• [Kaynak Metin]:
■ ■ ■ ■ ■ ■ ■
Sonra muazzam bir perde daha açıldı, âlem-i Arz göründü. Felsefenin karanlıklı kavanin-i ilmiyeleri, hayale dehşetli bir âlem gösterdi.
- Yetmiş defa top güllesinden daha sür’atli bir hareketle, yirmibeşbin sene mesafeyi bir senede devreden ve
- Her vakit dağılmağa ve parçalanmağa müstaid ve içi zelzeleli, ihtiyar ve çok yaşlı Küre-i Arz içinde, âlemin hadsiz fezasında seyahat eden
bîçare nev’-i insan vaziyeti, bana vahşetli bir karanlık içinde göründü. Başım döndü, gözüm karardı.
Birden Hâlık-ı Arz ve Semavat’ın Kadîr, Alîm, Rab, Allah ve
Rabb-üs Semavati Vel-Arz ve
Müsahhir-üş Şemsi Vel-Kamer isimleri;
rahmet, azamet, rububiyet burcunda tulû’ ettiler. O âlemi öyle nurlandırdılar ki;
o halette bana Küre-i Arz gayet
- Muntazam,
- Müsahhar,
- Mükemmel,
- Hoş,
- Emniyetli bir seyahat gemisi
- Tenezzüh ve keyf ve ticaret için müheyya edilmiş bir şekilde gördüm.
Elhasıl: Binbir ism-i İlahînin, kâinata müteveccih olan o esmadan herbiri bir âlemi ve o âlem içindeki âlemleri tenvir eden bir güneş hükmünde ve sırr-ı ehadiyet cihetiyle, herbir ismin cilvesi içinde sair isimlerin cilveleri dahi bir derece görünüyordu.
Sonra kalb, her zulümat arkasında ayrı ayrı bir nuru gördüğü için, seyahata iştihası açılıyordu. Hayale binip, semaya çıkmak istedi. O vakit, gayet geniş bir perde daha açıldı.
■ ■ ■ ■ ■ ■ ■
• [Verilen Malzeme]:
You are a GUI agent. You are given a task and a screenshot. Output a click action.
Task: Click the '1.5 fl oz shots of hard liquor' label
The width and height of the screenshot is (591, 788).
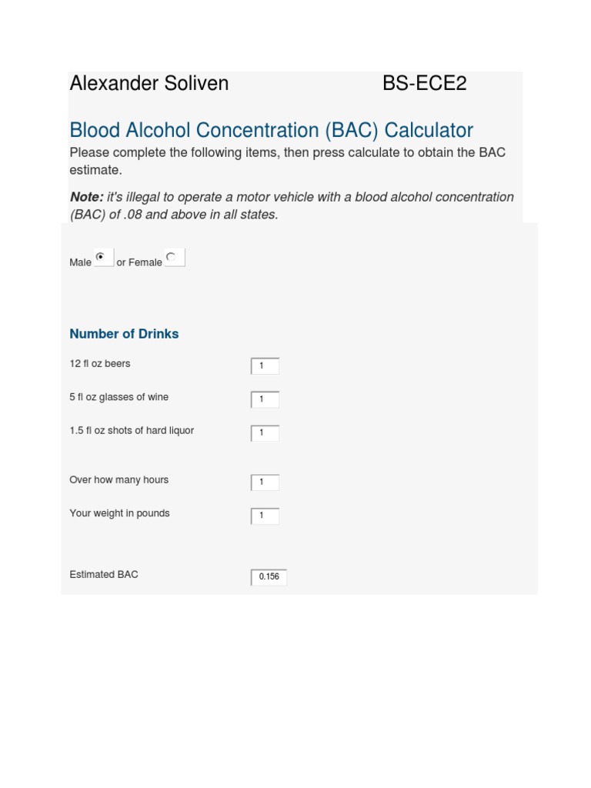132,430
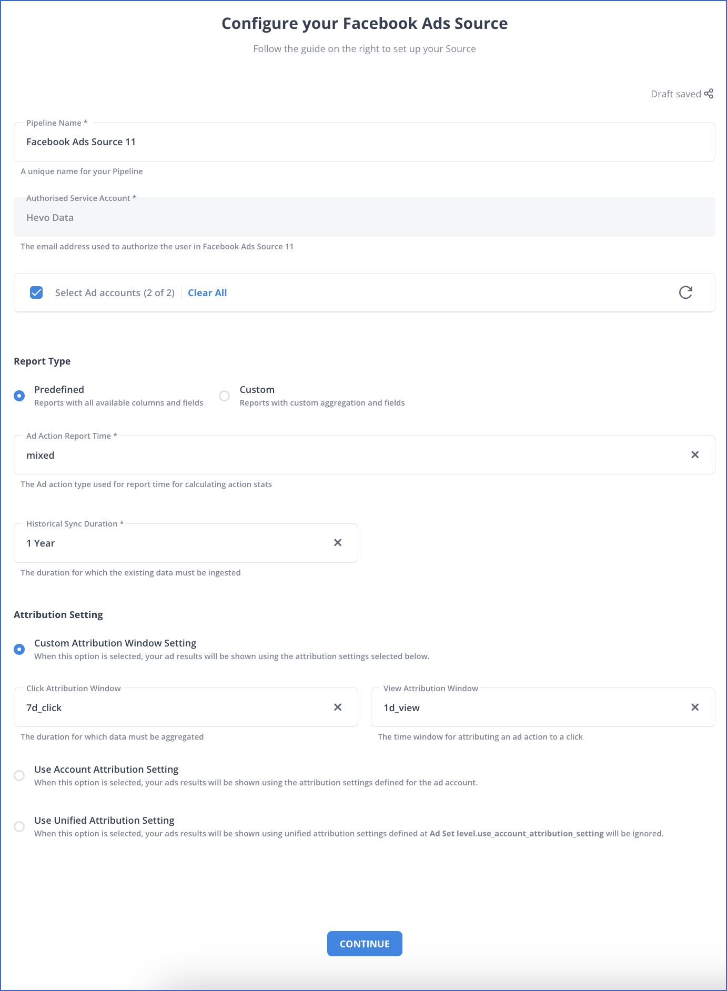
■ ■ ■ ■ ■ ■ ■
• [Yapılacak İşler]:
[a] Şu ifadeler kaynak metinle uyuşuyor mu? (i) Hareketin top güllesinden yirmi defa daha süratli olduğu söyleniyor. (ii) Kalp, hayale binip semaya çıkmak istedi. (iii) İsimler doğduktan sonra o âlem anlatıcıya daha da karanlık göründü. Her biri için evet ya da hayır deyip kararı veren sözleri metinden aynen alıntılar mısın?
[b] Kaynak metinde "- Yetmiş defa" sözlerinden aşağıya, "bir şekilde gördüm." sözlerine kadar her şeyi "Küre-i Arz" adını "Yerküre" diye değiştirerek yeniden yazar mısın?

• [Sıralı Çözümler]:
[a]
(i) Hayır: "Yetmiş defa top güllesinden daha sür’atli bir hareketle"
(ii) Evet: "Hayale binip, semaya çıkmak istedi."
(iii) Hayır: "O âlemi öyle nurlandırdılar ki;"

[b]
- Yetmiş defa top güllesinden daha sür’atli bir hareketle, yirmibeşbin sene mesafeyi bir senede devreden ve
- Her vakit dağılmağa ve parçalanmağa müstaid ve içi zelzeleli, ihtiyar ve çok yaşlı Yerküre içinde, âlemin hadsiz fezasında seyahat eden
bîçare nev’-i insan vaziyeti, bana vahşetli bir karanlık içinde göründü. Başım döndü, gözüm karardı.
Birden Hâlık-ı Arz ve Semavat’ın Kadîr, Alîm, Rab, Allah ve
Rabb-üs Semavati Vel-Arz ve
Müsahhir-üş Şemsi Vel-Kamer isimleri;
rahmet, azamet, rububiyet burcunda tulû’ ettiler. O âlemi öyle nurlandırdılar ki;
o halette bana Yerküre gayet
- Muntazam,
- Müsahhar,
- Mükemmel,
- Hoş,
- Emniyetli bir seyahat gemisi
- Tenezzüh ve keyf ve ticaret için müheyya edilmiş bir şekilde gördüm.